Tasks to complete:
• A. In the forum thread below about the PM-940M Z axis bearings, quote the passage that starts at the words "## merb7880 (Jun" and ends after the words "diagrams or something.".
• B. Extend the forum thread below about the PM-940M Z axis bearings, continuing from the point where it stops.

# PM-940M CNC Z axis bearings?



## merb7880 (Jun 3, 2017)

Relocated our PM-940M CNC from Western PA to FL.   When we pulled the machine from its base, we found this bearing and nuts on the floor inside of the base.  See attached image.  My assumption is they came off the Z axis somewhere/somehow, and now I'm on a mission to put them back in the correct order.  I have no idea what that order may be.  Does anyone have any info on this, pictures, descriptions, anything?  

When I asked Matt over at PM his only guess is "it may have came off a ball screw end from somewhere"

I'm pretty sure that's the case, but I was hoping for some diagrams or something.

I've been trying to find any info I could on this, but to no avail.  I did see a picture once of an assembled z axis that would have probably helped,  but can't find it anymore.

Entries supplied:
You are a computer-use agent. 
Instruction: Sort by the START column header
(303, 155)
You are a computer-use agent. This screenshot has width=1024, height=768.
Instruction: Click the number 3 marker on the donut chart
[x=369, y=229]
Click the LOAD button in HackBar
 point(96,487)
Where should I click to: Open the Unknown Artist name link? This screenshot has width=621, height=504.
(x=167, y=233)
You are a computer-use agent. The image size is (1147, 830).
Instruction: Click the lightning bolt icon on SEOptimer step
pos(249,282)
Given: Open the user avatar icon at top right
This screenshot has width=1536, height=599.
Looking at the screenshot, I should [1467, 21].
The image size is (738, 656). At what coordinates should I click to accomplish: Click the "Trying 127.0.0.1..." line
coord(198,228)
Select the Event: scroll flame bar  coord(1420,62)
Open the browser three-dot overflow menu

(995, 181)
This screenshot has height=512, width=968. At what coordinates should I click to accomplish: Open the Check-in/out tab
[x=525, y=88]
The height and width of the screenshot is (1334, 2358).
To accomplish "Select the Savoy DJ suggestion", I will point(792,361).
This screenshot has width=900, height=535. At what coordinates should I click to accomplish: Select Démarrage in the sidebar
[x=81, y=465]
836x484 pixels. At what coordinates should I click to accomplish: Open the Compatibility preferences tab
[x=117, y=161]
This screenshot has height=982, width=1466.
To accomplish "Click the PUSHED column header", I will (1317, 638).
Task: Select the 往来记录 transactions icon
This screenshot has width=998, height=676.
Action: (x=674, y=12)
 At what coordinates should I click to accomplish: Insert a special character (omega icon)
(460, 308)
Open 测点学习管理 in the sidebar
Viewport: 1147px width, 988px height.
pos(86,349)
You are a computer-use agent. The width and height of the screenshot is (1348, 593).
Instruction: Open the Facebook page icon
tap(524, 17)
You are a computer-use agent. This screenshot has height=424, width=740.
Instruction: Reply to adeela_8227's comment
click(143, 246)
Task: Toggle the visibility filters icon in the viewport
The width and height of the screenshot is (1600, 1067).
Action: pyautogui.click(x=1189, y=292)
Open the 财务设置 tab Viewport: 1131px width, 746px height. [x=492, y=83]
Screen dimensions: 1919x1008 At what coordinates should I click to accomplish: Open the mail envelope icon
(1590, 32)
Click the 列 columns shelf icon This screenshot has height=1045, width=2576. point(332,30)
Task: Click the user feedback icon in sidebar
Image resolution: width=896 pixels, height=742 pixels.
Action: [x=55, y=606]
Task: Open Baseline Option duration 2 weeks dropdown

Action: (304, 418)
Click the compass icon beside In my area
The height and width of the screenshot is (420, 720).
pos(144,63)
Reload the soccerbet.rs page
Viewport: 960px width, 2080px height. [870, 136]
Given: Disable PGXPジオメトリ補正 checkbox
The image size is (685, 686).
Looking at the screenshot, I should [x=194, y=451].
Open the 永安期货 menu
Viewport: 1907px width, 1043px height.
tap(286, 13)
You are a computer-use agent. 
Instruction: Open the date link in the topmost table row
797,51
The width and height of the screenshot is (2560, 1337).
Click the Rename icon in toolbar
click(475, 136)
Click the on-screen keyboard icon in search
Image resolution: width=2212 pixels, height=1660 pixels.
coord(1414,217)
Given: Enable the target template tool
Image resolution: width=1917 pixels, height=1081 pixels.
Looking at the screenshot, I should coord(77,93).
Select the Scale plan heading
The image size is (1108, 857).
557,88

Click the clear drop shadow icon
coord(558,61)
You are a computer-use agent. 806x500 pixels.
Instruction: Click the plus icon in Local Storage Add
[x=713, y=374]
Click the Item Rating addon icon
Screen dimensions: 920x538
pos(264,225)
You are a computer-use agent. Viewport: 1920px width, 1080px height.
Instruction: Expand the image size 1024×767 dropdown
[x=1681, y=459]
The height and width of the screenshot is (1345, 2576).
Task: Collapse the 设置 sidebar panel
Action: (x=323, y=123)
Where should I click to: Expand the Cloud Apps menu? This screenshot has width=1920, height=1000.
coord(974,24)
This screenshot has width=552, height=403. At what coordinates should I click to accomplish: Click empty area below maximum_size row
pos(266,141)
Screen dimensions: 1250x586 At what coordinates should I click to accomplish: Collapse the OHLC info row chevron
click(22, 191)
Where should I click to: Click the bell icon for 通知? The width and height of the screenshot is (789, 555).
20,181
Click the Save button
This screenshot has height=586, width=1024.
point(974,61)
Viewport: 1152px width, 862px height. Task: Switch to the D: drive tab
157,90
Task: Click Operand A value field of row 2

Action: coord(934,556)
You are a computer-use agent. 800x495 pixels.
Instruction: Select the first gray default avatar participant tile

Exercise answers:
• A.
## merb7880 (Jun 3, 2017)

Relocated our PM-940M CNC from Western PA to FL.   When we pulled the machine from its base, we found this bearing and nuts on the floor inside of the base.  See attached image.  My assumption is they came off the Z axis somewhere/somehow, and now I'm on a mission to put them back in the correct order.  I have no idea what that order may be.  Does anyone have any info on this, pictures, descriptions, anything?  

When I asked Matt over at PM his only guess is "it may have came off a ball screw end from somewhere"

I'm pretty sure that's the case, but I was hoping for some diagrams or something.

• B.
Does anyone know where these belong, and how to get them back to their home?  Also, we have no idea how long they were off, but were still using the machine to make parts. Hopefully it's not a big deal, the machine still seemed to function properly. 

Thanks!


----------



## JimDawson (Jun 3, 2017)

Based on the condition of the parts in the picture, it looks like they have never been installed.  I'm guessing you may have gotten some ''bonus parts''.  If the nuts were not installed, I would expect massive backlash in one of the axes.


----------



## cut2cut (Jun 3, 2017)

merb7880 said:


> Relocated our PM-940M CNC from Western PA to FL.   When we pulled the machine from its base, we found this bearing and nuts on the floor inside of the base.  See attached image.  My assumption is they came off the Z axis somewhere/somehow.....
> Does anyone know where these belong, and how to get them back to their home?  Also, we have no idea how long they were off, but were still using the machine to make parts. Hopefully it's not a big deal, the machine still seemed to function properly.
> 
> Thanks!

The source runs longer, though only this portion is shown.